ワークスペースの名前が変更されると、ワークスペース ID もワークスペース名と一致するように名前が変更されます。 ただし、Entra アプリケーションとサービス プリンシパルは変更されません。 テナントには、同じ名前の複数のアプリケーションやアプリ登録オブジェクトが存在する可能性があることに注意してください。

考慮事項と制限事項

  • ワークスペース ID は、Fabric F64 以上の容量に関連付けられているワークスペースでのみ作成できます。 Fabric サブスクリプションの購入の詳細については、「Microsoft Fabric サブスクリプションの購入」を参照してください。
  • ワークスペース ID を持つワークスペースが非 Fabric または F64 より小さい容量に移行された場合、ID が無効化または削除されることはありませんが、ワークスペース ID に依存する Fabric アイテムは機能しなくなります。
  • テナントには、最大 1,000 個のワークスペース ID を作成できます。 この制限に達したら、ワークスペース ID を削除して、新しい ID を作成できるようにする必要があります。
  • ワークスペース ID を持つワークスペース内の Azure Data Lake Storage Gen2 ショートカットは、信頼されたサービス アクセスが可能になります。

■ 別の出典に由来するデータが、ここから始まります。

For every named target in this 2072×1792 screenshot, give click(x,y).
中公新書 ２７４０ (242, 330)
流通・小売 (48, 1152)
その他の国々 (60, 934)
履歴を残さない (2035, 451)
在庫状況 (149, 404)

ワークスペース ID の作成に関する問題のトラブルシューティング

  • 作成ボタンが無効になっているためにワークスペース ID を作成できない場合は、ワークスペース管理者ロールがあり、ワークスペースが Fabric F64 以上の容量に関連付けられていることを確認してください。

  • テナントでワークスペース ID を初めて作成するときに問題が発生した場合は、次の手順を試してください。

    1. ワークスペース ID の状態が失敗である場合は、1 時間待ってから ID を削除してください。
    2. ID が削除されたら、5 分待ってから、もう一度 ID を作成します。